Start of Block

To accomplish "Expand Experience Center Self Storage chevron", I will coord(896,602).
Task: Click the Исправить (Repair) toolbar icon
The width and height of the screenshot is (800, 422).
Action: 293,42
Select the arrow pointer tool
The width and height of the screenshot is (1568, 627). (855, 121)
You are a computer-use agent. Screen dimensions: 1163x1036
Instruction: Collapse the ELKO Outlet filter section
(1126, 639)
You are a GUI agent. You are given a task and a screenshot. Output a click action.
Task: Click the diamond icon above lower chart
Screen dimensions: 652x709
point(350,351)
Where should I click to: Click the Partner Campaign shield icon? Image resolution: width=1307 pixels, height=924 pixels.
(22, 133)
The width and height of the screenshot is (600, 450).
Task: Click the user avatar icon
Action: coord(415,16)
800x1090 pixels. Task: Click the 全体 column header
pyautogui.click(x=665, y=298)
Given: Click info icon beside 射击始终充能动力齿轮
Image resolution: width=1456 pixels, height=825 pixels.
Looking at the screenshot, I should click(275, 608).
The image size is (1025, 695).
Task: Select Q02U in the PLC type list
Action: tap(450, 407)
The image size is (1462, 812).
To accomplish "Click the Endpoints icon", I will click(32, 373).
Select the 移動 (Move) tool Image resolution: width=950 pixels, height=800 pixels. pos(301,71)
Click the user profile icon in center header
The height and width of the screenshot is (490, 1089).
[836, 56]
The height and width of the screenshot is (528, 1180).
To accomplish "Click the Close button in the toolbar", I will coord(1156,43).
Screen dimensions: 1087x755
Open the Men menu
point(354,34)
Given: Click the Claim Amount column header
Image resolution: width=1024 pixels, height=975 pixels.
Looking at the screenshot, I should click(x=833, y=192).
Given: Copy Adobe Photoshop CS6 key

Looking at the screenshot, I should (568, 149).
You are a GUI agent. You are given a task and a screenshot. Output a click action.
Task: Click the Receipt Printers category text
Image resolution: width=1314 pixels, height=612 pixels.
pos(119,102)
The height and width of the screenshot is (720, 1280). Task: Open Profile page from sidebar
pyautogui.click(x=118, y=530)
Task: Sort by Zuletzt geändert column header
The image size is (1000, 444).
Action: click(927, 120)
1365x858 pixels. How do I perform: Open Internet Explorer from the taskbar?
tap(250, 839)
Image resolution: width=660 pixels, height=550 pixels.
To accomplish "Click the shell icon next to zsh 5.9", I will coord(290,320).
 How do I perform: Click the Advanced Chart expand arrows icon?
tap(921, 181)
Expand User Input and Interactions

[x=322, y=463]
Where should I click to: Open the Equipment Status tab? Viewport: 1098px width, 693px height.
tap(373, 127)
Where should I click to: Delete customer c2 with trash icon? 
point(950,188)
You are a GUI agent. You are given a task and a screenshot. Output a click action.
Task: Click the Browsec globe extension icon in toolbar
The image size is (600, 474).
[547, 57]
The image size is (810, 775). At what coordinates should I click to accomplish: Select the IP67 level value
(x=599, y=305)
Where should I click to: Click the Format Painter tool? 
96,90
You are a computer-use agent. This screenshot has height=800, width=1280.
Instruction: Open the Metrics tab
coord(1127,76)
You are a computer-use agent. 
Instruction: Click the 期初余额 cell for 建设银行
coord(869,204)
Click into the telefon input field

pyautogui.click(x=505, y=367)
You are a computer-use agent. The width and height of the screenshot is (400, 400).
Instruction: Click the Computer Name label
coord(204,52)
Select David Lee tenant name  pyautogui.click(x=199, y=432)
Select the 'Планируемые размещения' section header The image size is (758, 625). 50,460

End of Block

Could you restate every record word for word?

To accomplish "Expand Experience Center Self Storage chevron", I will coord(896,602).
Task: Click the Исправить (Repair) toolbar icon
The width and height of the screenshot is (800, 422).
Action: 293,42
Select the arrow pointer tool
The width and height of the screenshot is (1568, 627). (855, 121)
You are a computer-use agent. Screen dimensions: 1163x1036
Instruction: Collapse the ELKO Outlet filter section
(1126, 639)
You are a GUI agent. You are given a task and a screenshot. Output a click action.
Task: Click the diamond icon above lower chart
Screen dimensions: 652x709
point(350,351)
Where should I click to: Click the Partner Campaign shield icon? Image resolution: width=1307 pixels, height=924 pixels.
(22, 133)
The width and height of the screenshot is (600, 450).
Task: Click the user avatar icon
Action: coord(415,16)
800x1090 pixels. Task: Click the 全体 column header
pyautogui.click(x=665, y=298)
Given: Click info icon beside 射击始终充能动力齿轮
Image resolution: width=1456 pixels, height=825 pixels.
Looking at the screenshot, I should click(275, 608).
The image size is (1025, 695).
Task: Select Q02U in the PLC type list
Action: tap(450, 407)
The image size is (1462, 812).
To accomplish "Click the Endpoints icon", I will click(32, 373).
Select the 移動 (Move) tool Image resolution: width=950 pixels, height=800 pixels. pos(301,71)
Click the user profile icon in center header
The height and width of the screenshot is (490, 1089).
[836, 56]
The height and width of the screenshot is (528, 1180).
To accomplish "Click the Close button in the toolbar", I will coord(1156,43).
Screen dimensions: 1087x755
Open the Men menu
point(354,34)
Given: Click the Claim Amount column header
Image resolution: width=1024 pixels, height=975 pixels.
Looking at the screenshot, I should click(x=833, y=192).
Given: Copy Adobe Photoshop CS6 key

Looking at the screenshot, I should (568, 149).
You are a GUI agent. You are given a task and a screenshot. Output a click action.
Task: Click the Receipt Printers category text
Image resolution: width=1314 pixels, height=612 pixels.
pos(119,102)
The height and width of the screenshot is (720, 1280). Task: Open Profile page from sidebar
pyautogui.click(x=118, y=530)
Task: Sort by Zuletzt geändert column header
The image size is (1000, 444).
Action: click(927, 120)
1365x858 pixels. How do I perform: Open Internet Explorer from the taskbar?
tap(250, 839)
Image resolution: width=660 pixels, height=550 pixels.
To accomplish "Click the shell icon next to zsh 5.9", I will coord(290,320).
 How do I perform: Click the Advanced Chart expand arrows icon?
tap(921, 181)
Expand User Input and Interactions

[x=322, y=463]
Where should I click to: Open the Equipment Status tab? Viewport: 1098px width, 693px height.
tap(373, 127)
Where should I click to: Delete customer c2 with trash icon? 
point(950,188)
You are a GUI agent. You are given a task and a screenshot. Output a click action.
Task: Click the Browsec globe extension icon in toolbar
The image size is (600, 474).
[547, 57]
The image size is (810, 775). At what coordinates should I click to accomplish: Select the IP67 level value
(x=599, y=305)
Where should I click to: Click the Format Painter tool? 
96,90
You are a computer-use agent. This screenshot has height=800, width=1280.
Instruction: Open the Metrics tab
coord(1127,76)
You are a computer-use agent. 
Instruction: Click the 期初余额 cell for 建设银行
coord(869,204)
Click into the telefon input field

pyautogui.click(x=505, y=367)
You are a computer-use agent. The width and height of the screenshot is (400, 400).
Instruction: Click the Computer Name label
coord(204,52)
Select David Lee tenant name  pyautogui.click(x=199, y=432)
Select the 'Планируемые размещения' section header The image size is (758, 625). 50,460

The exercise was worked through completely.